**Assigned task 1:**
Answer these questions about the story excerpt.
(a) What is Nick holding, and does it stop shaking?
(b) Where does Nick say Clem and Luke are?
(c) Where does the text say things worked out well for them?
**Assigned task 2:**
Sum up the story excerpt in two sentences.
**Assigned task 3:**
List every character called by name in the story excerpt.

I hope this is ok ; ;
Instead of holding mom's hand, he had to stand at a distance from her. The rifle shakes in his grip and doesn't stop even after the tree she's leaning on against gets painted red.
"Clem's...Clem's fine," Nick rasps out, tongue suddenly having gone dry at what's happening. He swallows, forcing himself to look at her in the eye as if he owes her that before continuing. He's making an attempt to reassure her, though unlike those he had observed doing such things, his panic just becomes more apparent as his speech becomes more rapid, like a child explaining his blunder. "She and Luke are back at the cave. We all got worried so I said I'd look for you and...fuck - I, I wasn't fast enough."
He should've accompanied with her from the beginning. He should've been more insistent about it. It worked out well for them at the cornucopia. He could've made a difference but he didn't.

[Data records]
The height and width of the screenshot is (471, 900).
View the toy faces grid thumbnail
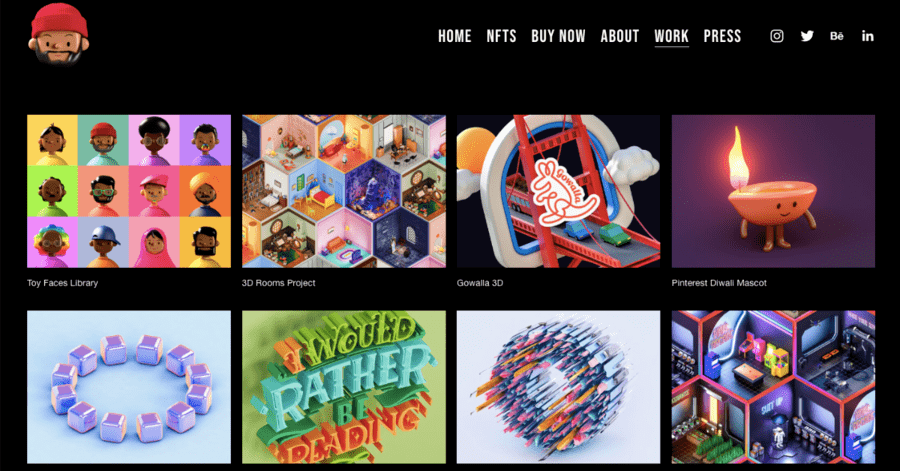129,191
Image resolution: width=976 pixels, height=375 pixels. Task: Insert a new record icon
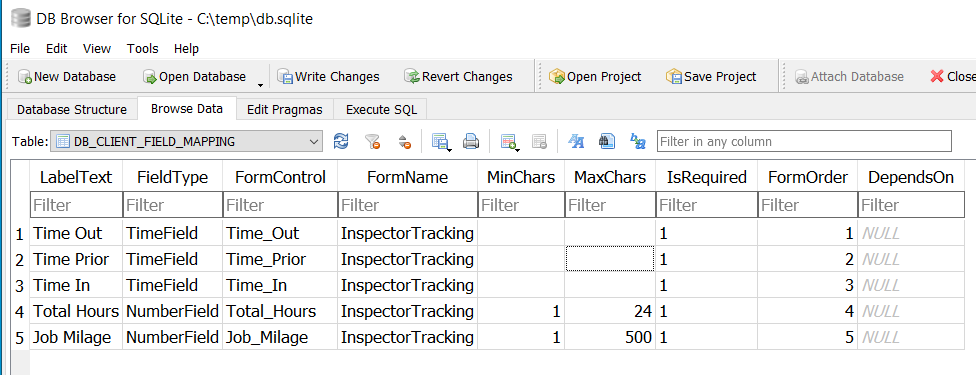tap(509, 142)
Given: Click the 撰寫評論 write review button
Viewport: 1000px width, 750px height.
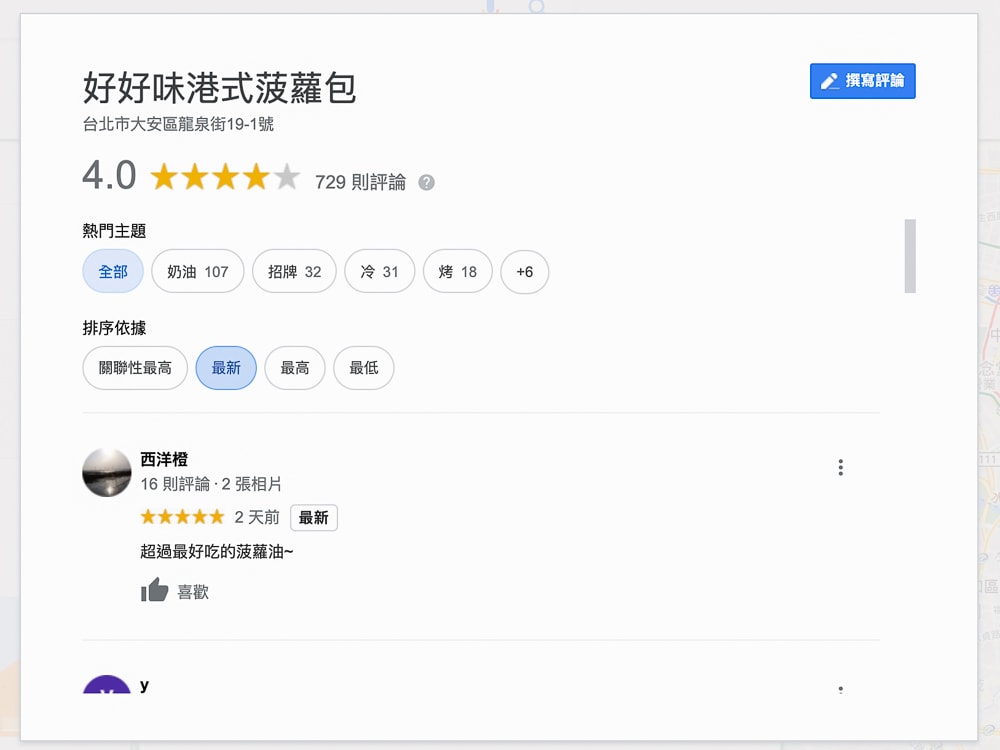Looking at the screenshot, I should tap(862, 81).
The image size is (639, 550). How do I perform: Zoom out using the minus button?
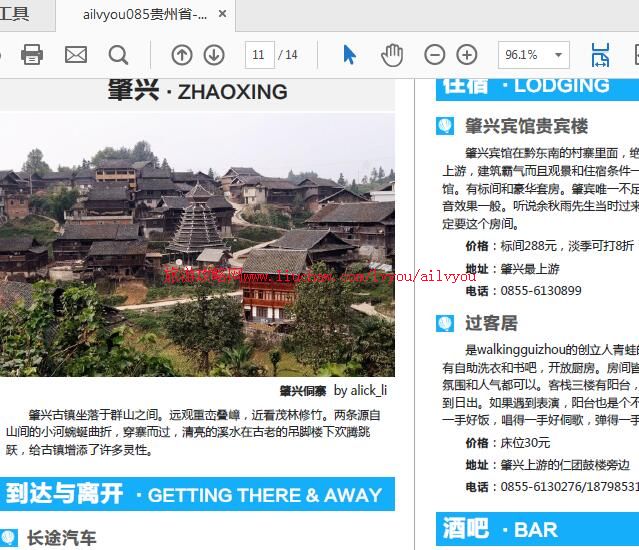pos(435,54)

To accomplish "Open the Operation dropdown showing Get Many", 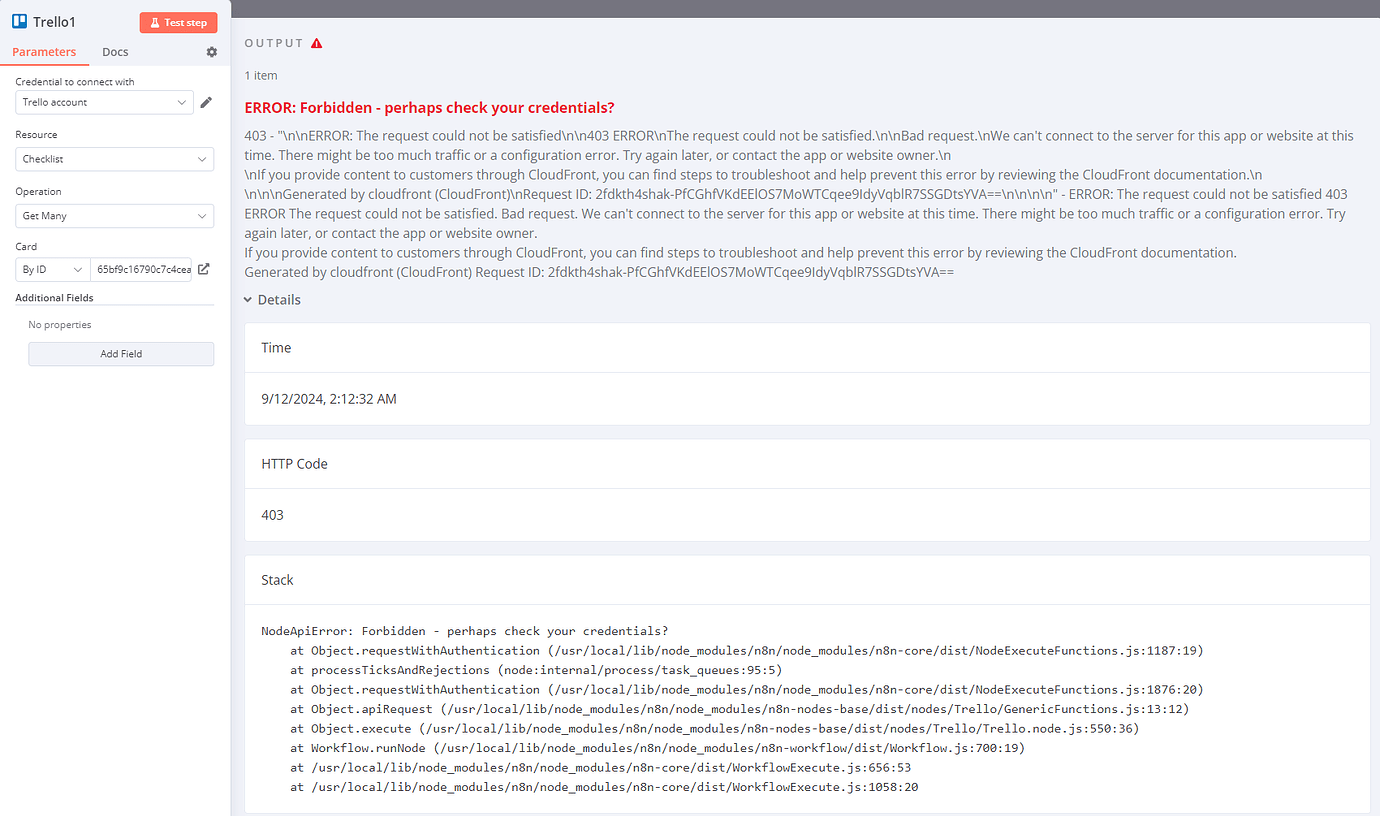I will 113,215.
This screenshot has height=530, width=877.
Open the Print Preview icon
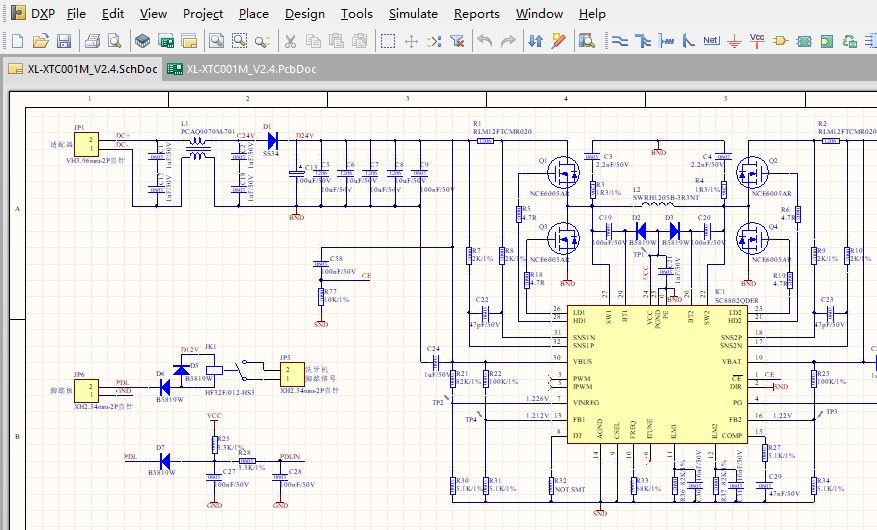[114, 41]
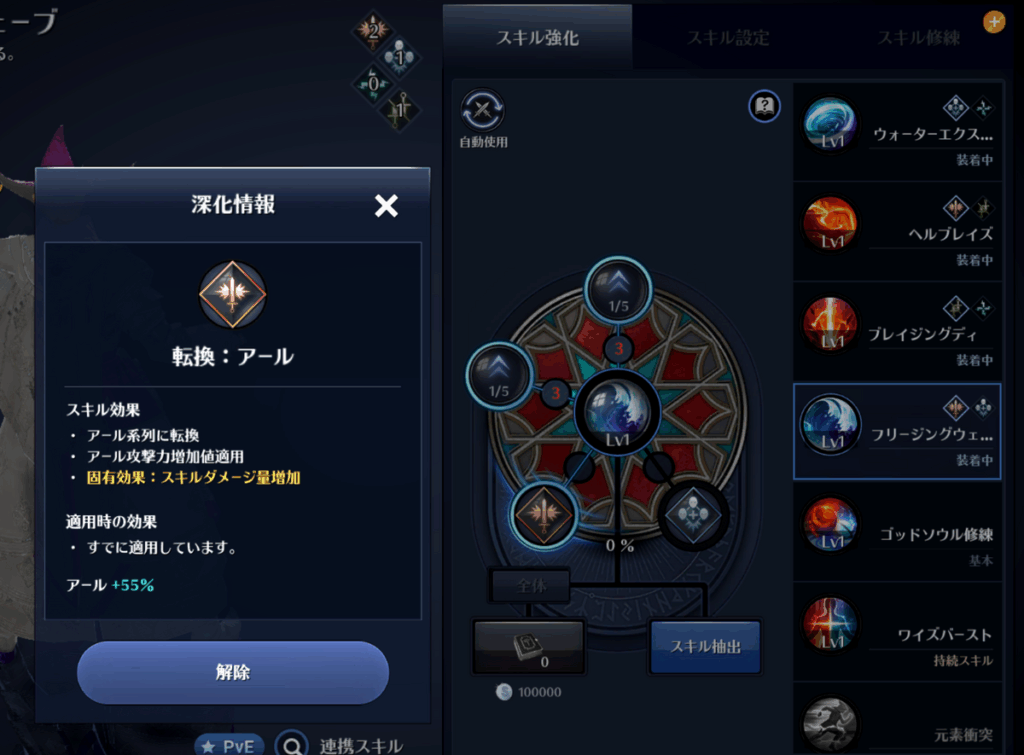This screenshot has height=755, width=1024.
Task: Select the ウォーターエクス skill icon
Action: coord(831,124)
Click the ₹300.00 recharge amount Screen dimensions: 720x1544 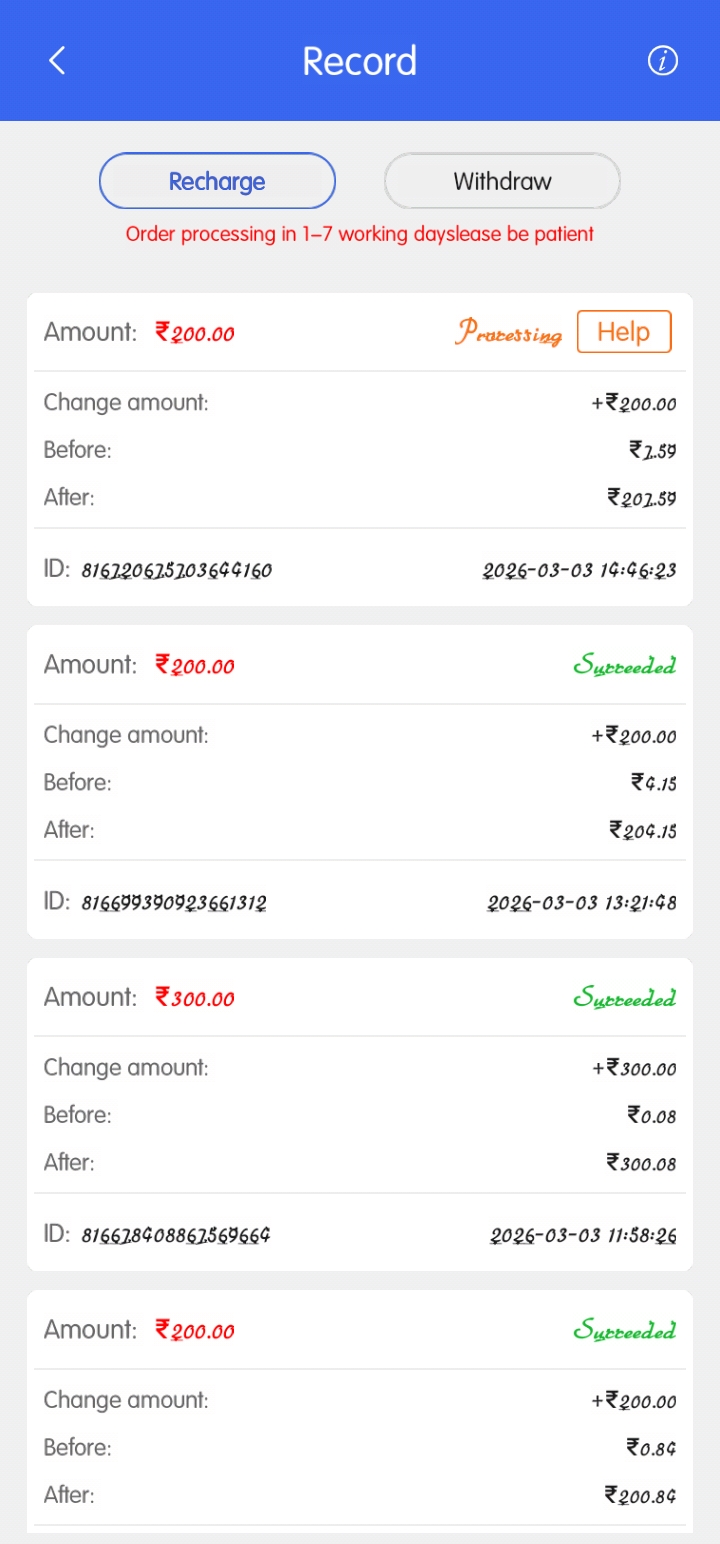pos(195,998)
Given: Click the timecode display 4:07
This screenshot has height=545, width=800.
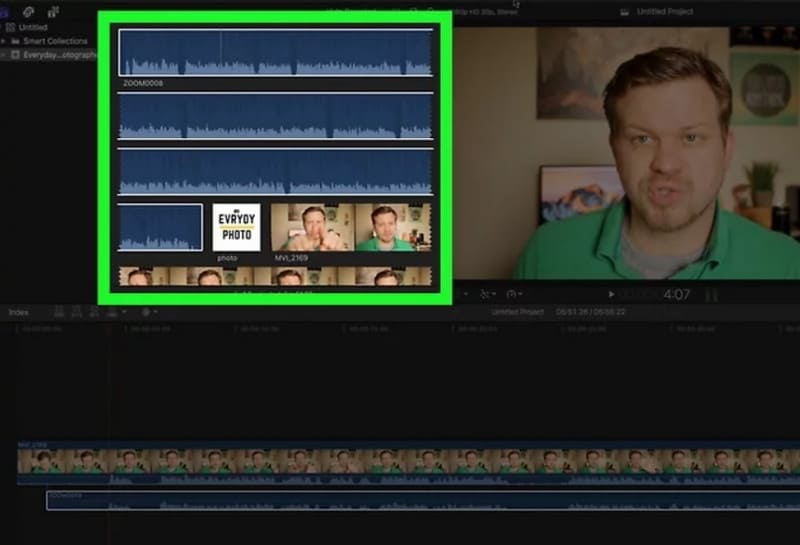Looking at the screenshot, I should click(676, 295).
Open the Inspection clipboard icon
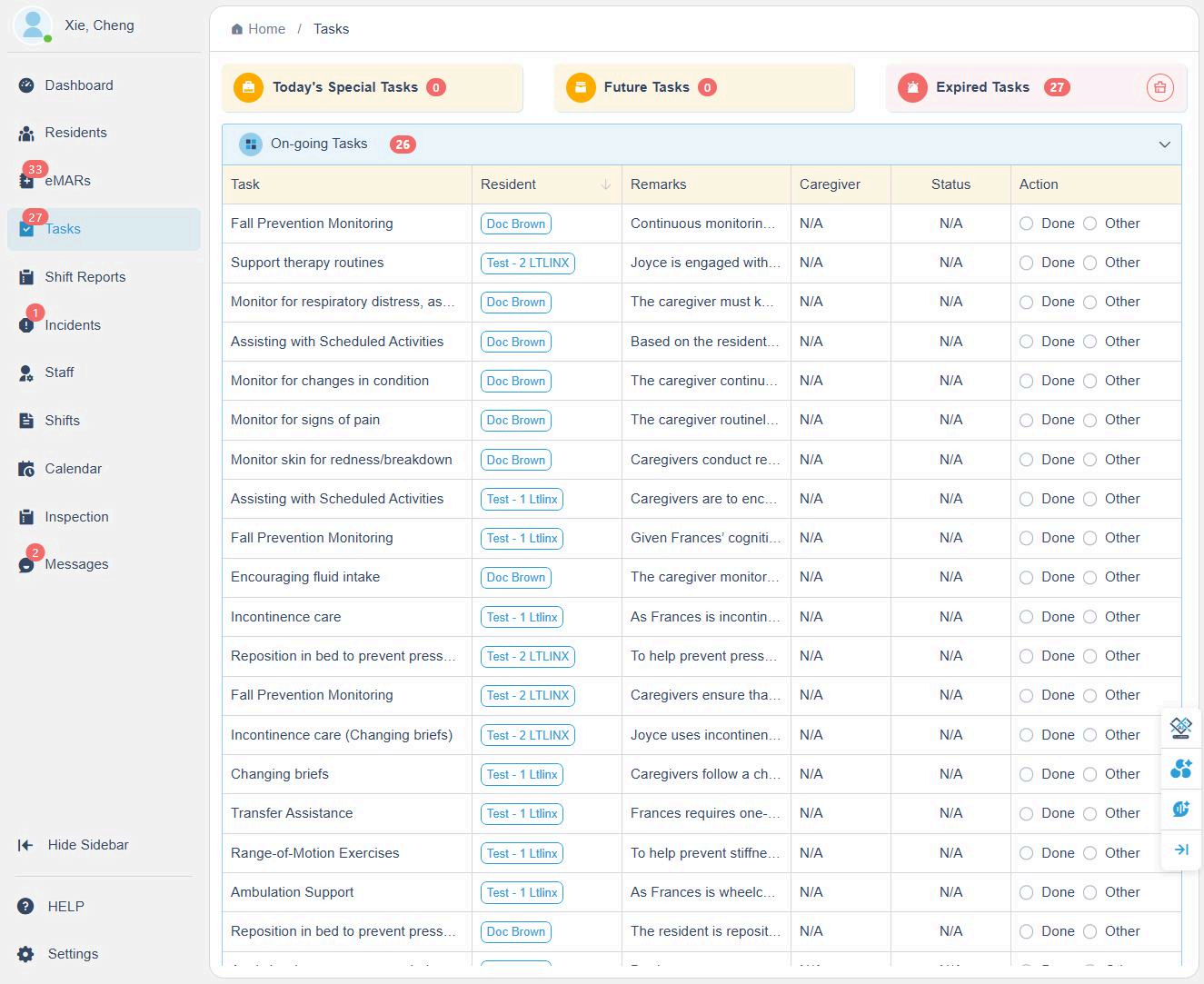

**Solution 1:**
(a) A rifle; it doesn't stop shaking.
(b) Back at the cave.
(c) At the cornucopia.

**Solution 2:**
Nick stands at a distance from a woman leaning against a tree, his rifle shaking in his grip, and tells her that Clem is fine and back at the cave with Luke, that they all got worried, and that he wasn't fast enough. He thinks he should have gone with her from the beginning and been more insistent, since he could have made a difference but didn't.

**Solution 3:**
Nick, Clem, Luke